→ **SELECTION**

= = =

After seeing some translations for Chinese web novels pop up on Reddit, I thought that I could do the same exact thing, but better, and earn some quick popularity while also strengthening my writing skills.

It turned out that there were a lot of readers for translated web novels. It also turned out that you could build a business around translating these novels. And it finally turned out that publishers would be willing to acquire a company focused on translations.

And so at the ripe age of 18, I found myself as a founder with an exit. Or in my words, someone who got lucky. At the time though, I didn’t think any of the results were attributed to luck. Instead, I attributed my success to hard work and persistence.

Instead of relaxing, I wanted more. It wasn’t for some noble purpose. It was greed.

I struck at any opportunity for advancement. In my previous careers piece:

Celebrating the acquisition over a fancy meal, my only thoughts were around how I could build the company to be better. Like before, my motivation came from staying one step ahead of others rather than finding some specific view.

And so, I kept climbing. Since the acquisition, I left the company I founded, learned a bit of venture capital, joined another venture-backed startup, and started another company. One after another, I was searching for a view that was always a bit out of reach. Yet, as soon as I found any view, I would realize that I wanted something better, something higher. I was continuously climbing.

It’s really been the past few months where I slowed down both by circumstance and choice that I’ve gotten a chance to really examine what I was searching for and let the question of careers catch up to me. For so much of my life, I had been avoiding the question and simply been ambitious without ambition.

In the moment, it felt like I was competing with a hundred different versions of myself. My first thought after hearing things like someone getting promoted or some startup raising a large round was, “what can I do to be in that position?”

The answers that I came to were of the “work harder” and “look for a better problem” variety.

Ambitiousness is the search for more. There’s no purpose for behind the journey. It’s grasping for a better future without making any opportunities.

= = =

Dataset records
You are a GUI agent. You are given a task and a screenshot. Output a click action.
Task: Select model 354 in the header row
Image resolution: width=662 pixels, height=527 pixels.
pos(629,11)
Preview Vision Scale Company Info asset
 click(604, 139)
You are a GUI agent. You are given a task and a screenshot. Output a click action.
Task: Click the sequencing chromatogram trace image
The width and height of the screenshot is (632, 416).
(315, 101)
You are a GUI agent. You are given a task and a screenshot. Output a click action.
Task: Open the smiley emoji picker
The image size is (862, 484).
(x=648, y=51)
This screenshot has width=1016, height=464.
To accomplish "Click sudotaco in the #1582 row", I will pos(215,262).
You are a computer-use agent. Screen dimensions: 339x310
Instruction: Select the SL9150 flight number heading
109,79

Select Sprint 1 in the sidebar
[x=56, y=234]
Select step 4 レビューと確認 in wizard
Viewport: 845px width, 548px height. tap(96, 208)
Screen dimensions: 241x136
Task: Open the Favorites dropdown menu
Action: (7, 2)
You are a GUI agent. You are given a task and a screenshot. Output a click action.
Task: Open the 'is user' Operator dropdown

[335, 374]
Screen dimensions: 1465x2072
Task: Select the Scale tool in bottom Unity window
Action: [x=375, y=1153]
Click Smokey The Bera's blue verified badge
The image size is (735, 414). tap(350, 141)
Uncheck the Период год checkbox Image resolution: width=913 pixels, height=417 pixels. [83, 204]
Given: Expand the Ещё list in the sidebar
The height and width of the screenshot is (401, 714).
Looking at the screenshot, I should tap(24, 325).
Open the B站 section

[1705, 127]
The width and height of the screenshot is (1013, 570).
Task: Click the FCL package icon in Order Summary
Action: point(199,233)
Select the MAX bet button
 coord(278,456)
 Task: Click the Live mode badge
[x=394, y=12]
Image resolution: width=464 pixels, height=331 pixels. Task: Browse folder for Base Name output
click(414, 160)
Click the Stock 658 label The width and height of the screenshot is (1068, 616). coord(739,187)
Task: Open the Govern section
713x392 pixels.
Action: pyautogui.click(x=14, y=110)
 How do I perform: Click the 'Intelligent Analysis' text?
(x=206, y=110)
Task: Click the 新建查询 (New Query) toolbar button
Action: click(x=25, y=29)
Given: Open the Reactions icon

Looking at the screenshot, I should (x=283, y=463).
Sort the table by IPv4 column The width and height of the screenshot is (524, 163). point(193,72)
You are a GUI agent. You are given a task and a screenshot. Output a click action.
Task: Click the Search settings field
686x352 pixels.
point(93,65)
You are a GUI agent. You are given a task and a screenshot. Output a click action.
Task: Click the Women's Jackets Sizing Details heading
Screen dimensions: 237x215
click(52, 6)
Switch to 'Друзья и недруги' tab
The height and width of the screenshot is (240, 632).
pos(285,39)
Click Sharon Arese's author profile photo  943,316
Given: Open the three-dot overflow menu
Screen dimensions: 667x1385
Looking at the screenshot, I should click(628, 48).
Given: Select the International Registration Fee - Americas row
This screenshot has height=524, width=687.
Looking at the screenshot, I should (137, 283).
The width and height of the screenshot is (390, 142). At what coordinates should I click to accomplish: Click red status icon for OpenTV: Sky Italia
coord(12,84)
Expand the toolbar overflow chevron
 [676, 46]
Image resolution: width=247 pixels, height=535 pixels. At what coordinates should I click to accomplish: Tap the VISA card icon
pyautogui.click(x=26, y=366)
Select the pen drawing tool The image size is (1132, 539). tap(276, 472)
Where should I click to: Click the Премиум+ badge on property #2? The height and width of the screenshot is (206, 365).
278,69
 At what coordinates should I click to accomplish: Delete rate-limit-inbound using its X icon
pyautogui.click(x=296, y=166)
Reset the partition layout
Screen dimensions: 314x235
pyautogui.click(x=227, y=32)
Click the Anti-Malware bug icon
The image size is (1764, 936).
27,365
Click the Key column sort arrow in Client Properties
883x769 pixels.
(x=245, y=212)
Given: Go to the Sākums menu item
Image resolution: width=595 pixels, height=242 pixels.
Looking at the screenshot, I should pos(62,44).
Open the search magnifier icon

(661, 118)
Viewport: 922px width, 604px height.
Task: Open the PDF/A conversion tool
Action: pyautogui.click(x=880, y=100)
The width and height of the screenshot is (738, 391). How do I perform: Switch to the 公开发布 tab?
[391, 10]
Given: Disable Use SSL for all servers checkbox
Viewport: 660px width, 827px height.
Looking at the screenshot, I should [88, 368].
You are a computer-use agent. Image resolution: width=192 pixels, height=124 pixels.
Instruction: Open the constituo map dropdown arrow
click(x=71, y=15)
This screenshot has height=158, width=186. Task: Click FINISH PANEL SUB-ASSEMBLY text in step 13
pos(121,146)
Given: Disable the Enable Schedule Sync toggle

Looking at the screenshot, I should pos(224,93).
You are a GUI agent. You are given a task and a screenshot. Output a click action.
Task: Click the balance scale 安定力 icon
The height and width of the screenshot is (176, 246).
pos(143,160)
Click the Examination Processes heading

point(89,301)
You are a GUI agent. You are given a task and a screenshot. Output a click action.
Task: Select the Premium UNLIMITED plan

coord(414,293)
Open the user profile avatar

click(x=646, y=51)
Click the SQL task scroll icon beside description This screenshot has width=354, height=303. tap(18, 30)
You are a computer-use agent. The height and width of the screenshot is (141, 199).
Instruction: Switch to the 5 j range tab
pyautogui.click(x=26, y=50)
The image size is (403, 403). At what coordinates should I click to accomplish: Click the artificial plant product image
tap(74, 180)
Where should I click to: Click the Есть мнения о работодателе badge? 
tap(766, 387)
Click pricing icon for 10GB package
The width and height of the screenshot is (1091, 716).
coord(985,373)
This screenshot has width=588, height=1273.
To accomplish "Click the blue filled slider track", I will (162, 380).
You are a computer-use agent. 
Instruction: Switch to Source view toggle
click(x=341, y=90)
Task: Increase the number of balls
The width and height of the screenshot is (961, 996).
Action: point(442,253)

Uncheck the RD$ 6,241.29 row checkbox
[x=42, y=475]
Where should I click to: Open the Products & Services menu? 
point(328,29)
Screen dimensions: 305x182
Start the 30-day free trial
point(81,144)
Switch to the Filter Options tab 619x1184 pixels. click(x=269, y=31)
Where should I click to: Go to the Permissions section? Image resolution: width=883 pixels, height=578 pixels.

= = =

→ **WHAT IS ASKED**
1. From the ambition essay, output the passage that begins at the words "After seeing some" and stops after "my writing skills.".
2. Answer these questions using the ambition essay:
(a) What did the writer see pop up on Reddit?
(b) At what age did the writer become a founder with an exit?
(c) What two kinds of news prompted the writer's first thought, "what can I do to be in that position?"

→ **ANSWERS TO THE EXERCISE**
1.
After seeing some translations for Chinese web novels pop up on Reddit, I thought that I could do the same exact thing, but better, and earn some quick popularity while also strengthening my writing skills.

2.
(a) Translations for Chinese web novels.
(b) At 18.
(c) Someone getting promoted, or some startup raising a large round.